▶ [Problem to solve]
All of the data below should be copied exactly as it stands.

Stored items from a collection
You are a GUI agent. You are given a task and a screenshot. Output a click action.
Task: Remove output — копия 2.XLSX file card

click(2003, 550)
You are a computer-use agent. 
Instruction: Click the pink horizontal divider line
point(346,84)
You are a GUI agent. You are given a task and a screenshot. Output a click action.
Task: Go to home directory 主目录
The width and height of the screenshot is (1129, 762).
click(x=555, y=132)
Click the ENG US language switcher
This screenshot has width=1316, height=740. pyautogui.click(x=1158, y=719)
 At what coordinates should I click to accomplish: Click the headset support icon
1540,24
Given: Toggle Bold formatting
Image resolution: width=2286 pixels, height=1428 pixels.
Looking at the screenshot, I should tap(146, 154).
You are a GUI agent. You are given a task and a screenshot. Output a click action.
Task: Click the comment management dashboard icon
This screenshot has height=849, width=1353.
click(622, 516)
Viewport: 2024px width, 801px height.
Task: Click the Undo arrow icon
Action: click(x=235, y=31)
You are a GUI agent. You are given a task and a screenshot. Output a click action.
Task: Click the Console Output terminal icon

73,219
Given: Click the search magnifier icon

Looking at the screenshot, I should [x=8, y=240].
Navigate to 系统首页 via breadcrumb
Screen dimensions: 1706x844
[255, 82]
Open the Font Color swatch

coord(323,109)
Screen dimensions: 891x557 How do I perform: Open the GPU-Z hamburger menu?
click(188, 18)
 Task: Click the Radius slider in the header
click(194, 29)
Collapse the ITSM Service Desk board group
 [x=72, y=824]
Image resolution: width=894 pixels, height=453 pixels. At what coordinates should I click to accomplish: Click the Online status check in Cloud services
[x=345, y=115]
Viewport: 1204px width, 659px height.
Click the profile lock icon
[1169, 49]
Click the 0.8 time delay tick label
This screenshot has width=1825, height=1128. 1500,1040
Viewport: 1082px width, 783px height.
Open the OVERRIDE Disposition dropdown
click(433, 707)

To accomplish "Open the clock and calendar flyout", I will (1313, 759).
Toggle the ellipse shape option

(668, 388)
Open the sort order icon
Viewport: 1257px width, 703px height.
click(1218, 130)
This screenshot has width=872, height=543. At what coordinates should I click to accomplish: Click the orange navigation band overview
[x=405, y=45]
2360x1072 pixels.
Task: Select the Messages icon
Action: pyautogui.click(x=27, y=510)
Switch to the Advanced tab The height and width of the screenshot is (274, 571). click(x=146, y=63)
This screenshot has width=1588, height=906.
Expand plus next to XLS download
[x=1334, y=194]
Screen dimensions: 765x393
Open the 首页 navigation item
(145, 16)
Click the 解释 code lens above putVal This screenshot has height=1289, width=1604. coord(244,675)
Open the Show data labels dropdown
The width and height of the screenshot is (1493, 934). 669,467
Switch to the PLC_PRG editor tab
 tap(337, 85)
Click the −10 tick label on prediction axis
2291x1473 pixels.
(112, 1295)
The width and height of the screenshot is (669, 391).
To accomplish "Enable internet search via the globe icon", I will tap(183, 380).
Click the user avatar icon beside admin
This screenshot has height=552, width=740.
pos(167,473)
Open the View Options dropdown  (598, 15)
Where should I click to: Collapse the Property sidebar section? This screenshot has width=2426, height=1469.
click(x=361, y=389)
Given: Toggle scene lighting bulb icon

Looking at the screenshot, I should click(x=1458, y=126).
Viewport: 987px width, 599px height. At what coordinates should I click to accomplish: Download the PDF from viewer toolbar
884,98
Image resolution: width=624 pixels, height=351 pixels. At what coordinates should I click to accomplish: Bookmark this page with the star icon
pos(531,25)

▶ [Answer section]
You are a GUI agent. You are given a task and a screenshot. Output a click action.
Task: Remove output — копия 2.XLSX file card

click(2003, 550)
You are a computer-use agent. 
Instruction: Click the pink horizontal divider line
point(346,84)
You are a GUI agent. You are given a task and a screenshot. Output a click action.
Task: Go to home directory 主目录
The width and height of the screenshot is (1129, 762).
click(x=555, y=132)
Click the ENG US language switcher
This screenshot has width=1316, height=740. pyautogui.click(x=1158, y=719)
 At what coordinates should I click to accomplish: Click the headset support icon
1540,24
Given: Toggle Bold formatting
Image resolution: width=2286 pixels, height=1428 pixels.
Looking at the screenshot, I should tap(146, 154).
You are a GUI agent. You are given a task and a screenshot. Output a click action.
Task: Click the comment management dashboard icon
This screenshot has height=849, width=1353.
click(622, 516)
Viewport: 2024px width, 801px height.
Task: Click the Undo arrow icon
Action: click(x=235, y=31)
You are a GUI agent. You are given a task and a screenshot. Output a click action.
Task: Click the Console Output terminal icon

73,219
Given: Click the search magnifier icon

Looking at the screenshot, I should [x=8, y=240].
Navigate to 系统首页 via breadcrumb
Screen dimensions: 1706x844
[255, 82]
Open the Font Color swatch

coord(323,109)
Screen dimensions: 891x557 How do I perform: Open the GPU-Z hamburger menu?
click(188, 18)
 Task: Click the Radius slider in the header
click(194, 29)
Collapse the ITSM Service Desk board group
 [x=72, y=824]
Image resolution: width=894 pixels, height=453 pixels. At what coordinates should I click to accomplish: Click the Online status check in Cloud services
[x=345, y=115]
Viewport: 1204px width, 659px height.
Click the profile lock icon
[1169, 49]
Click the 0.8 time delay tick label
This screenshot has width=1825, height=1128. 1500,1040
Viewport: 1082px width, 783px height.
Open the OVERRIDE Disposition dropdown
click(433, 707)

To accomplish "Open the clock and calendar flyout", I will (1313, 759).
Toggle the ellipse shape option

(668, 388)
Open the sort order icon
Viewport: 1257px width, 703px height.
click(1218, 130)
This screenshot has width=872, height=543. At what coordinates should I click to accomplish: Click the orange navigation band overview
[x=405, y=45]
2360x1072 pixels.
Task: Select the Messages icon
Action: pyautogui.click(x=27, y=510)
Switch to the Advanced tab The height and width of the screenshot is (274, 571). click(x=146, y=63)
This screenshot has width=1588, height=906.
Expand plus next to XLS download
[x=1334, y=194]
Screen dimensions: 765x393
Open the 首页 navigation item
(145, 16)
Click the 解释 code lens above putVal This screenshot has height=1289, width=1604. coord(244,675)
Open the Show data labels dropdown
The width and height of the screenshot is (1493, 934). 669,467
Switch to the PLC_PRG editor tab
 tap(337, 85)
Click the −10 tick label on prediction axis
2291x1473 pixels.
(112, 1295)
The width and height of the screenshot is (669, 391).
To accomplish "Enable internet search via the globe icon", I will tap(183, 380).
Click the user avatar icon beside admin
This screenshot has height=552, width=740.
pos(167,473)
Open the View Options dropdown  (598, 15)
Where should I click to: Collapse the Property sidebar section? This screenshot has width=2426, height=1469.
click(x=361, y=389)
Given: Toggle scene lighting bulb icon

Looking at the screenshot, I should click(x=1458, y=126).
Viewport: 987px width, 599px height. At what coordinates should I click to accomplish: Download the PDF from viewer toolbar
884,98
Image resolution: width=624 pixels, height=351 pixels. At what coordinates should I click to accomplish: Bookmark this page with the star icon
pos(531,25)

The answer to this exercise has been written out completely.